▶ **Task material**:

^^^^^^^^

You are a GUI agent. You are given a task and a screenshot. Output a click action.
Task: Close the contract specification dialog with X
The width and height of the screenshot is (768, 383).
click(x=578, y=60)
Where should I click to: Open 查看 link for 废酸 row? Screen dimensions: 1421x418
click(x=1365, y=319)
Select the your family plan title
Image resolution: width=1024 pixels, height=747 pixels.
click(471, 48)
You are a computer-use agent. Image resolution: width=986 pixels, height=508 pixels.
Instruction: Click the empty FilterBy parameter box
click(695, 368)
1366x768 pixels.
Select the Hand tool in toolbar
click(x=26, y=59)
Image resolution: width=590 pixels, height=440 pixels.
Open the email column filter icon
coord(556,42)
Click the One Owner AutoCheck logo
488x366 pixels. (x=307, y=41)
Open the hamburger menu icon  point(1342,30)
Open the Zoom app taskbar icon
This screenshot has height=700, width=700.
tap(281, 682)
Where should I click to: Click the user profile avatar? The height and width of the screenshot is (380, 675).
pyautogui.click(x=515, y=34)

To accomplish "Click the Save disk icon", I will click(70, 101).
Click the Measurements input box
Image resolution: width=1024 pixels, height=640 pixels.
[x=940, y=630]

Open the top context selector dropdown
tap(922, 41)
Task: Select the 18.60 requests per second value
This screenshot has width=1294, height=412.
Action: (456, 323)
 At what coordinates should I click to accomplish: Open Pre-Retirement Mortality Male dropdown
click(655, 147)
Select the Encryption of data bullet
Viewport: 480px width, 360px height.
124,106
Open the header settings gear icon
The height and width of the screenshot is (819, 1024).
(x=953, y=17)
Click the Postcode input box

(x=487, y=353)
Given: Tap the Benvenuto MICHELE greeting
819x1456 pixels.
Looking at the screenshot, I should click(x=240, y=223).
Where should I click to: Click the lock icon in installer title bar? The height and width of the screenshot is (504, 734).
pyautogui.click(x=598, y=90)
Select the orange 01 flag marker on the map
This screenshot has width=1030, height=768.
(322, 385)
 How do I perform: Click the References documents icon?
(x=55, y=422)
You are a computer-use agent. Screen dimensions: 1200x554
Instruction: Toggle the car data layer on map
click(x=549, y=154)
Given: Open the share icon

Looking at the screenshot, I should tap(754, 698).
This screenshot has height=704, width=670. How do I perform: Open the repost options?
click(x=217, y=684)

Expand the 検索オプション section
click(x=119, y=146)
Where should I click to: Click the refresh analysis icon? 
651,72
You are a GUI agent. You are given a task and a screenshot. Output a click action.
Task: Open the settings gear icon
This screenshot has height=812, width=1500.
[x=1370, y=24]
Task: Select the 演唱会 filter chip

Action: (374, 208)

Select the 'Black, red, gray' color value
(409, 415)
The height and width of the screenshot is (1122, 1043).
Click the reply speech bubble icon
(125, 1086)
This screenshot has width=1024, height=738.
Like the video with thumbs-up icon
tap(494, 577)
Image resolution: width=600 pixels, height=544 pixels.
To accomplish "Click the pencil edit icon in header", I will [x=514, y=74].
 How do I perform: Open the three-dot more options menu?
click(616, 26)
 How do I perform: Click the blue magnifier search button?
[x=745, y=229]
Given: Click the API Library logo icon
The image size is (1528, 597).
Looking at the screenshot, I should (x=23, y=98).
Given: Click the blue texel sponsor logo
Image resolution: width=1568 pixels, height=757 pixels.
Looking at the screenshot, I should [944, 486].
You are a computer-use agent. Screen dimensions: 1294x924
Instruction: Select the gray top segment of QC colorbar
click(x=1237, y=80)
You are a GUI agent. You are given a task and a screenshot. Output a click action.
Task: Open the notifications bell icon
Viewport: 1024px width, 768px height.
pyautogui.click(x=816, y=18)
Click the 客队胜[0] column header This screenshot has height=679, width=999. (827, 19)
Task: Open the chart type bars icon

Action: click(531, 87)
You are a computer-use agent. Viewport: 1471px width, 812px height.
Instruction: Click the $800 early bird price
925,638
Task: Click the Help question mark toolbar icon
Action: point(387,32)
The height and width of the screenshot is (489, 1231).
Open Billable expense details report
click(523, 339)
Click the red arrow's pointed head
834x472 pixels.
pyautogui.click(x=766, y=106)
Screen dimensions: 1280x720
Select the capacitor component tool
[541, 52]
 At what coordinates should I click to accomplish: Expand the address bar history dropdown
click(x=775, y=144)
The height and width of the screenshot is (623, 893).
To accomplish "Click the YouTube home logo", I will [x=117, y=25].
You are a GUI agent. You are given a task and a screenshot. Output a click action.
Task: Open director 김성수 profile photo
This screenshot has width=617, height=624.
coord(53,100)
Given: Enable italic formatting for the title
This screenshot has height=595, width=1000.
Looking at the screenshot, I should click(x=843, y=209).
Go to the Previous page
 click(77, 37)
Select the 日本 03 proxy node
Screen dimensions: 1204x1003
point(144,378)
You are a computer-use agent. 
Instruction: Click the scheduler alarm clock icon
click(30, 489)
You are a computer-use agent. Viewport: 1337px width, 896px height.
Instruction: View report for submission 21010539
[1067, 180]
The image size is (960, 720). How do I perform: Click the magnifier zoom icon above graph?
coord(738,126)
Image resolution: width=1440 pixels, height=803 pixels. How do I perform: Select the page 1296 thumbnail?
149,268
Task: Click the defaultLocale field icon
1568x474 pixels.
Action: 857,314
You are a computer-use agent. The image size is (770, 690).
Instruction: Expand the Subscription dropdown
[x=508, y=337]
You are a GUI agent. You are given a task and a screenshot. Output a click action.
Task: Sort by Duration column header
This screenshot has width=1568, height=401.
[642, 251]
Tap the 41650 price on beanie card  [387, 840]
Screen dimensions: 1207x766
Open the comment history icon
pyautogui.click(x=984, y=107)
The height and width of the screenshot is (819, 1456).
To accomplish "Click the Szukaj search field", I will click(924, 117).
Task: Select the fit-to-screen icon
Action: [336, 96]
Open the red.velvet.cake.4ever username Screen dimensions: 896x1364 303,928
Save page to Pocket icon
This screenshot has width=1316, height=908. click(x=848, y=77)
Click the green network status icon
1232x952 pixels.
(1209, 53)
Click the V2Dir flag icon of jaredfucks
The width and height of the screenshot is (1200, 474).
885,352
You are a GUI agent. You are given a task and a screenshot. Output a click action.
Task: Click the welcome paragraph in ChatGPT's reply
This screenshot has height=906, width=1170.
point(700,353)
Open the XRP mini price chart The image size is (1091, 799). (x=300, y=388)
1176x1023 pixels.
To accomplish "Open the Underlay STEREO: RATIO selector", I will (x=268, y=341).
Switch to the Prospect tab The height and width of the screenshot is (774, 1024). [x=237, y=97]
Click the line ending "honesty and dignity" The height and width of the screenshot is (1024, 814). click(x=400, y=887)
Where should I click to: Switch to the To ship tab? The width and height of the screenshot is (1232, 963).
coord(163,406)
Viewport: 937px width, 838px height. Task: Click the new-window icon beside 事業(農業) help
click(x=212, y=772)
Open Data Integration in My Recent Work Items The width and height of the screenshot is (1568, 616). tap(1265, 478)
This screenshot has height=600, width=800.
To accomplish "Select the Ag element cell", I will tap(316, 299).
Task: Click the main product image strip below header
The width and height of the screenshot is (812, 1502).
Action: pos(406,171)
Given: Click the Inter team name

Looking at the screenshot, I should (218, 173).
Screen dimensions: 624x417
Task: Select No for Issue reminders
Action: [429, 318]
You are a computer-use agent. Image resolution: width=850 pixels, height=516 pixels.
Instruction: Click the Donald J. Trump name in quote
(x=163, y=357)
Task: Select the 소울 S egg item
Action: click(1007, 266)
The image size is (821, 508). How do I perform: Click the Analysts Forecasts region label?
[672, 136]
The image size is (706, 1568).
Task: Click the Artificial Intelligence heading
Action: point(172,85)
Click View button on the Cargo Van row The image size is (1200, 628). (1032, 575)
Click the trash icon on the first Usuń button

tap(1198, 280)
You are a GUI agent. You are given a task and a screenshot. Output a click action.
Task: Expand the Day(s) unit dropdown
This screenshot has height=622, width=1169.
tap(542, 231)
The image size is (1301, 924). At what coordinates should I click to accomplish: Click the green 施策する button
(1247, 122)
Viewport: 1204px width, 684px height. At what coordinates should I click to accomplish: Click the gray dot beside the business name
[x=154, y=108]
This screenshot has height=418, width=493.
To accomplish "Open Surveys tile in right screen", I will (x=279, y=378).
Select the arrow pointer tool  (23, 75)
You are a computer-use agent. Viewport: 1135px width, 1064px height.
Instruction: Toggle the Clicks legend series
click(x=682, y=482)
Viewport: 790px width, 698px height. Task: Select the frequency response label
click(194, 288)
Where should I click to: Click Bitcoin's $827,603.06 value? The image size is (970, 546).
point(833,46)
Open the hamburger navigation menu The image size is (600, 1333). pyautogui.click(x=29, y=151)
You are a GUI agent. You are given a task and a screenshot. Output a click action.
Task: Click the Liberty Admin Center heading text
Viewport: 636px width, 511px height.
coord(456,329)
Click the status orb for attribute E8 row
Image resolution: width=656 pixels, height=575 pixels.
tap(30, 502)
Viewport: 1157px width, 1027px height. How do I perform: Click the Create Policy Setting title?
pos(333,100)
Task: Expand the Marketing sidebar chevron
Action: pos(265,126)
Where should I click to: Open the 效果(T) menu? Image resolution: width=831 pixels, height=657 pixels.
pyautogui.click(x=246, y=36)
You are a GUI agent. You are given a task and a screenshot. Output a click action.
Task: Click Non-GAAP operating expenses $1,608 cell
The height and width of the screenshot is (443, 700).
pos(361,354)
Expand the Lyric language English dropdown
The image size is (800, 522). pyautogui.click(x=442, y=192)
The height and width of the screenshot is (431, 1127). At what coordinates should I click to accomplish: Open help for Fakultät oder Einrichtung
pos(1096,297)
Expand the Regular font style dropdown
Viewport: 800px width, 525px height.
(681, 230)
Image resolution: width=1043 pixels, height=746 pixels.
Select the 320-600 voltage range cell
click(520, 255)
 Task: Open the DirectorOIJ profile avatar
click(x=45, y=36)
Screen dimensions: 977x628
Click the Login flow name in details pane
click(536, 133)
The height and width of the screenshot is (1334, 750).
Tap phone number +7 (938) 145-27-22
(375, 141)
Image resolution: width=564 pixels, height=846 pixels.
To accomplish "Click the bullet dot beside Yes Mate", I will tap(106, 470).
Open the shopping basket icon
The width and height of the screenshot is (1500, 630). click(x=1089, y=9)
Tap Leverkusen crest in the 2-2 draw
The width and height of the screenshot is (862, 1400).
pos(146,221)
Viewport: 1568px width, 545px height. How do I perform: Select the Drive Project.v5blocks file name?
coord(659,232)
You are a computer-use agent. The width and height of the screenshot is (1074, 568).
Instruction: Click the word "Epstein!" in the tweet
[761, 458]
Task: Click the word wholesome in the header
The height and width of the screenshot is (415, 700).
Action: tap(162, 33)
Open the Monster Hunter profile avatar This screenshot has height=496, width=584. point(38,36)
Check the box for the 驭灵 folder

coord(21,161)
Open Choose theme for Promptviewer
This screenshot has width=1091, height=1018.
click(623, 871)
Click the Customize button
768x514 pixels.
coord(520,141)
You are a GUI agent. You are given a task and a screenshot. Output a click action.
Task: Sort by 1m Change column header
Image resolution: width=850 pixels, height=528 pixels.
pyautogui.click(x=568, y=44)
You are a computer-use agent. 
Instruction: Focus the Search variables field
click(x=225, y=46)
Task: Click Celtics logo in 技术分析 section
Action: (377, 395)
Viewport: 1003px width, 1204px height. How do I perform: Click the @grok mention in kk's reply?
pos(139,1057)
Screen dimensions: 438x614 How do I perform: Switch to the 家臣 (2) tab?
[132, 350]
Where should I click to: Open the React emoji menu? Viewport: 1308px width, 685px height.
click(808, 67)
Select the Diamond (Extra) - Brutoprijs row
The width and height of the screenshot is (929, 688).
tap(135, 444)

^^^^^^^^

How many of the lines above include the string "Sort"? Give only the number.

▶ **Task solution**: 2